* begin *

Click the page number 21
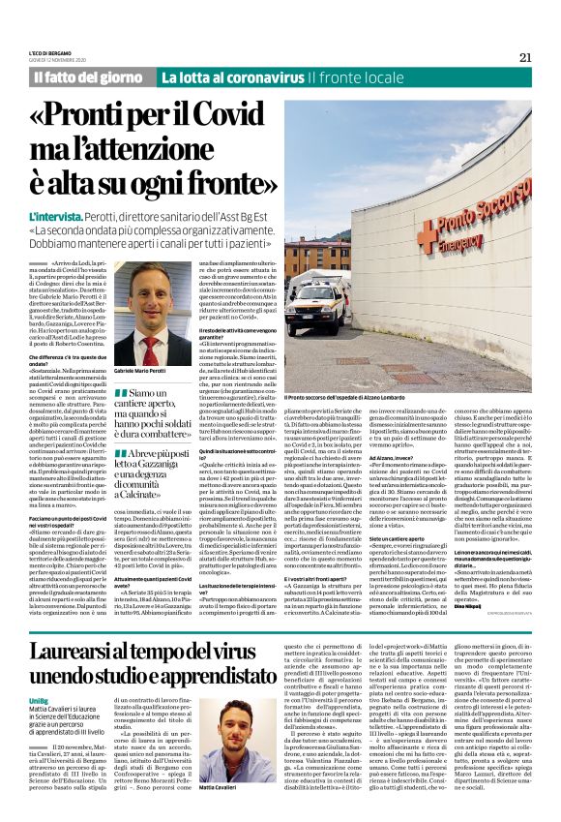coord(525,57)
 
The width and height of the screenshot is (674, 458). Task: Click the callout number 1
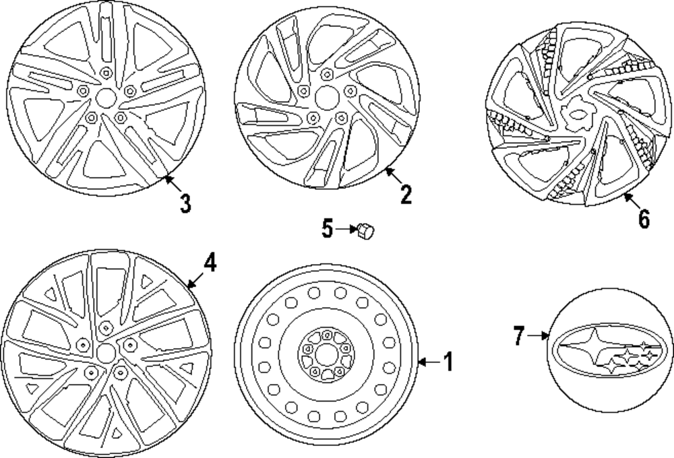coord(448,362)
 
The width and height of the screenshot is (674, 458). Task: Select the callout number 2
coord(405,194)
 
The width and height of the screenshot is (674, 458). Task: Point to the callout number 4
coord(210,263)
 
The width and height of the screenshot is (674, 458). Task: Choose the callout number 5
coord(328,230)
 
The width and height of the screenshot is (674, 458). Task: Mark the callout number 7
coord(518,335)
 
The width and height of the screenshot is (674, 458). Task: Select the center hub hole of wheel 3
coord(104,98)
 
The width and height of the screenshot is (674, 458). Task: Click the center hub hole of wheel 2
coord(326,95)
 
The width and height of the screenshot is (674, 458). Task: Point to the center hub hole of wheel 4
coord(104,352)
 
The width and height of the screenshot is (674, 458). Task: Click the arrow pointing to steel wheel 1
coord(427,362)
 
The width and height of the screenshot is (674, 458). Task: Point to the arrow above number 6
coord(630,199)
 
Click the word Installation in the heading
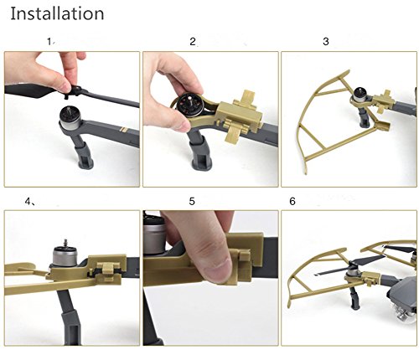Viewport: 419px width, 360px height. (x=57, y=13)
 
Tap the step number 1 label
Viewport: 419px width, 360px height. (x=49, y=42)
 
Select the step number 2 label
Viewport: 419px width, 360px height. (x=193, y=42)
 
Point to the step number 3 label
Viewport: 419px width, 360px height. (x=326, y=42)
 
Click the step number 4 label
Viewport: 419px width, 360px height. (x=28, y=201)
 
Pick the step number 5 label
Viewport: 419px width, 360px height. (x=192, y=201)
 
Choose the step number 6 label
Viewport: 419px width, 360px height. (x=292, y=201)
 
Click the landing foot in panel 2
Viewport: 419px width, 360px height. (x=200, y=156)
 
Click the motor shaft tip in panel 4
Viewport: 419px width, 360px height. (x=65, y=239)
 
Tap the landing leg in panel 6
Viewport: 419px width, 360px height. (x=354, y=298)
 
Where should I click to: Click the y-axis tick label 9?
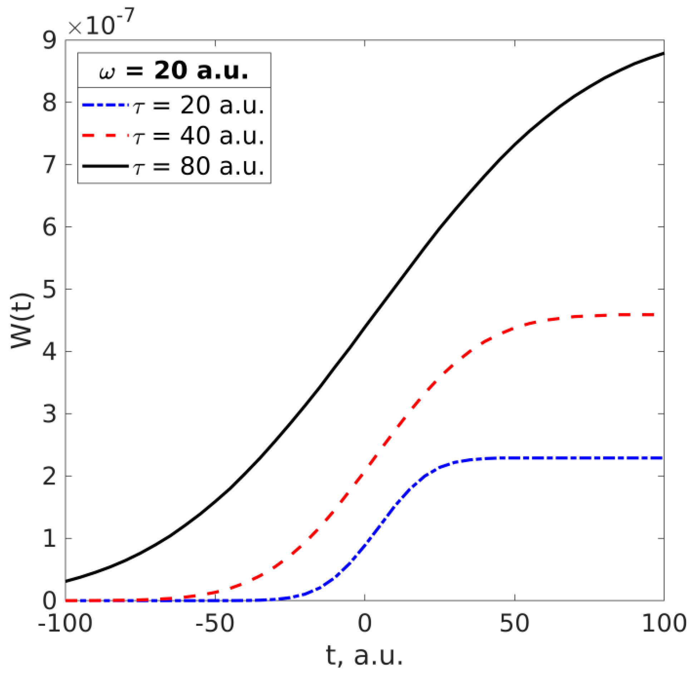(x=50, y=41)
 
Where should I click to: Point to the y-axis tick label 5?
(x=50, y=289)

* end *

• [The task] Reproduce the listing above verbatim, including every line and every coordinate, and leave out the pictures.

• [Worked answer]
Click the page number 21
coord(525,57)
 
The width and height of the screenshot is (674, 458). Task: Click the callout number 1
coord(448,362)
 
The width and height of the screenshot is (674, 458). Task: Select the callout number 2
coord(405,194)
 
The width and height of the screenshot is (674, 458). Task: Point to the callout number 4
coord(210,263)
 
The width and height of the screenshot is (674, 458). Task: Choose the callout number 5
coord(328,230)
 
The width and height of the screenshot is (674, 458). Task: Mark the callout number 7
coord(518,335)
 
The width and height of the screenshot is (674, 458). Task: Select the center hub hole of wheel 3
coord(104,98)
 
The width and height of the screenshot is (674, 458). Task: Click the center hub hole of wheel 2
coord(326,95)
 
The width and height of the screenshot is (674, 458). Task: Point to the center hub hole of wheel 4
coord(104,352)
 
The width and height of the screenshot is (674, 458). Task: Click the arrow pointing to steel wheel 1
coord(427,362)
 
The width and height of the screenshot is (674, 458). Task: Point to the arrow above number 6
coord(630,199)
 
Click the word Installation in the heading
Viewport: 419px width, 360px height. (x=57, y=13)
 
Tap the step number 1 label
Viewport: 419px width, 360px height. (x=49, y=42)
 
Select the step number 2 label
Viewport: 419px width, 360px height. (x=193, y=42)
 
Point to the step number 3 label
Viewport: 419px width, 360px height. (x=326, y=42)
 
Click the step number 4 label
Viewport: 419px width, 360px height. (x=28, y=201)
 
Pick the step number 5 label
Viewport: 419px width, 360px height. (x=192, y=201)
 
Choose the step number 6 label
Viewport: 419px width, 360px height. (x=292, y=201)
 
Click the landing foot in panel 2
Viewport: 419px width, 360px height. (x=200, y=156)
 
Click the motor shaft tip in panel 4
Viewport: 419px width, 360px height. (x=65, y=239)
 
Tap the landing leg in panel 6
Viewport: 419px width, 360px height. (x=354, y=298)
 
Where should I click to: Click the y-axis tick label 9?
(x=50, y=41)
 
Where should I click to: Point to the y-axis tick label 5?
(x=50, y=289)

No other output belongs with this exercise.